40. Tre sono le armonie che tengono insieme tutte le cose: L'armonia dell'amore e giustizia, l'armonia della verità e l'immaginazione, e l'armonia degli Dei e la necessità.

41. Tre sono i consigli di Gwydion: conoscere il potere, conoscere la propria saggezza e conoscere il proprio tempo.

42. Tre sono i vanti di uno stolto: ricchezza, discendenza, e dissolutezza.

43. Tre sono le scuole del Viandante saggio: coscienza, ragione e istruzione.

44. Tre sono le cose essenziali per il saggio da conoscere: gli Dei, se stessi, e l'inganno del mondo.

45. Tre sono le cose che il saggio ottiene: prosperità, dignità e gioia.

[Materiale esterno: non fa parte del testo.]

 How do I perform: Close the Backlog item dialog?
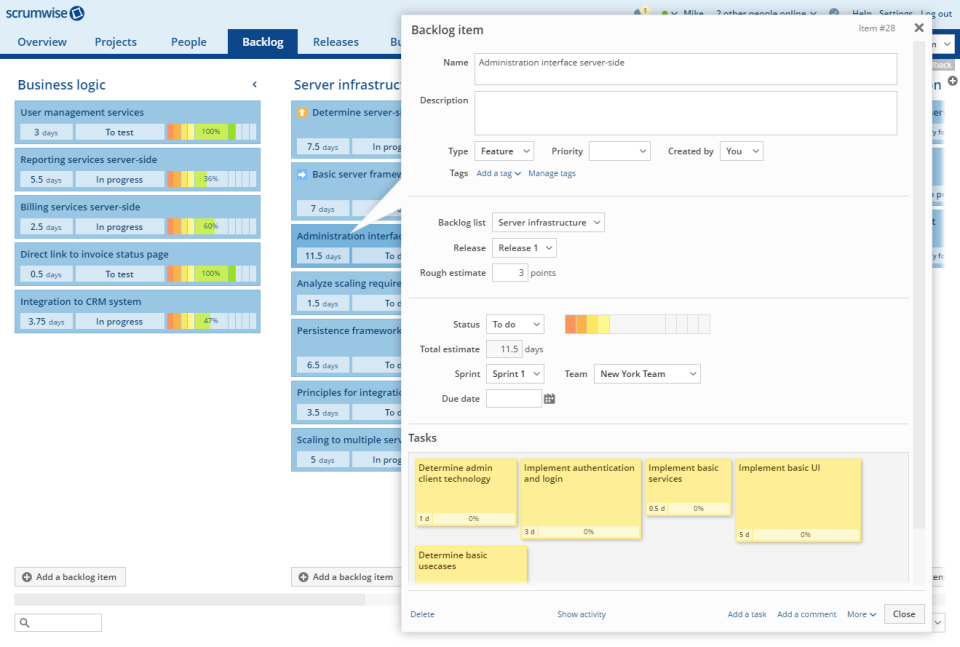point(919,28)
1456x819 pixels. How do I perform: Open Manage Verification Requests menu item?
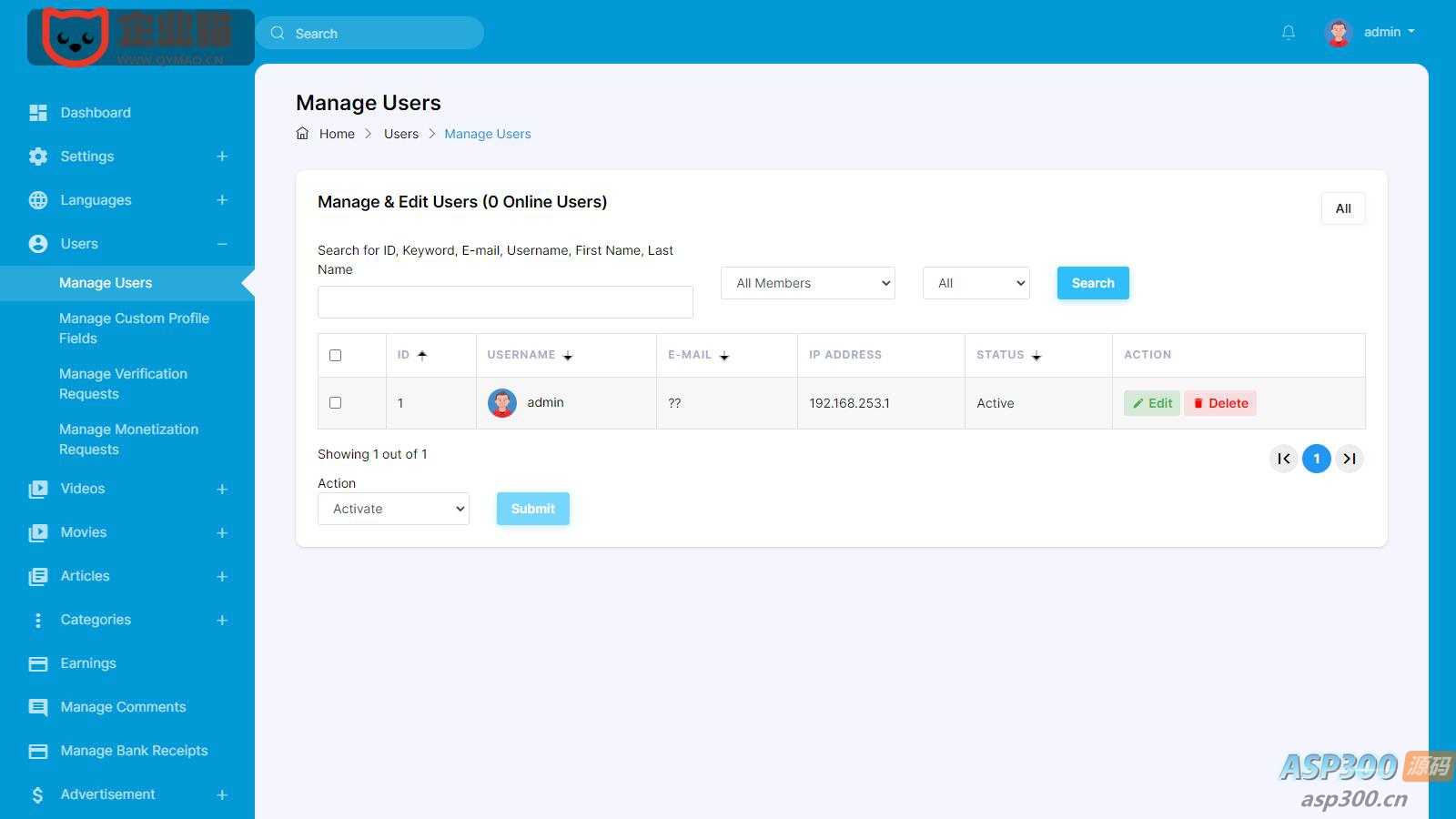(x=123, y=384)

46. Tre sono i trionfi del saggio: dignità, intuizione e l'elogio.

47. Tre sono le cose di cui un saggio si può elogiare: la propria comprensione, il proprio lavoro artigianale, e la propria virtù.

48. Tre sono le piaghe di un saggio: il sesso, il bere, ed un cattivo temperamento.

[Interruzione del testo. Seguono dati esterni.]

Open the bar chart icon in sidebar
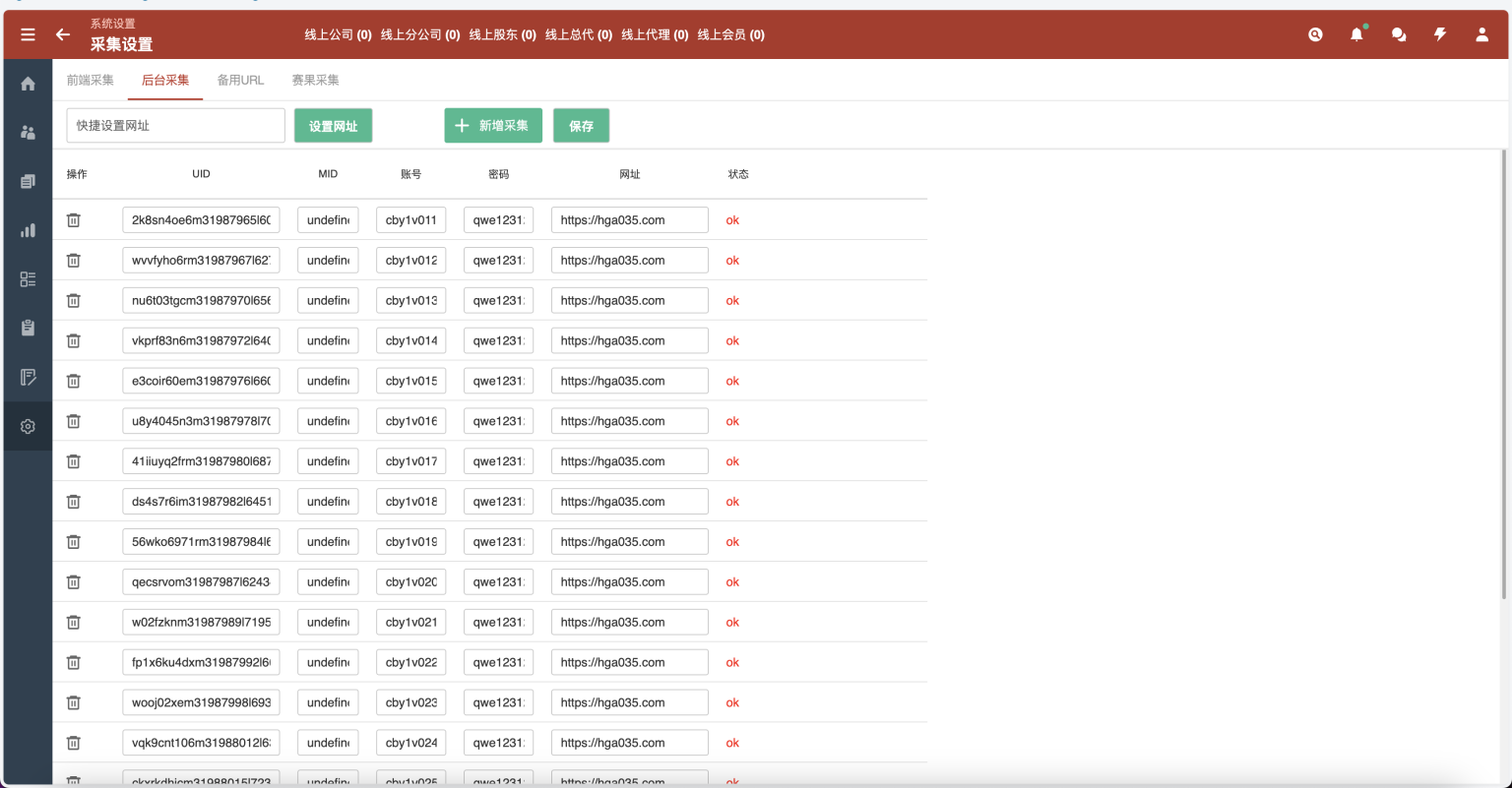Screen dimensions: 1512x788 (x=28, y=230)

50. Tre sono le cose che capitano a chi non è saggio: fallimento, disgrazia e dolore.

51. Tre sono le iniziazioni alla saggezza: l'insegnamento legittimo, comportamenti effettivi, amore istintivo.

52. Tre sono le operazioni sagge: addomesticare la selvatichezza, diffondere la pace e migliorare le leggi.

53. Tre sono le virtù speciali della saggezza: generosità, industriosità, e prudenza.

54. Tre sono le cose che ostruiscono la saggezza: orgoglio, avidità e timore.

55. Tre i sinonimi di saggezza: necessità, modestia, e utilità

56. Tre sono le dimostrazioni di saggezza: credere alla ragione, credere all'immaginazione, credere al miglioramento.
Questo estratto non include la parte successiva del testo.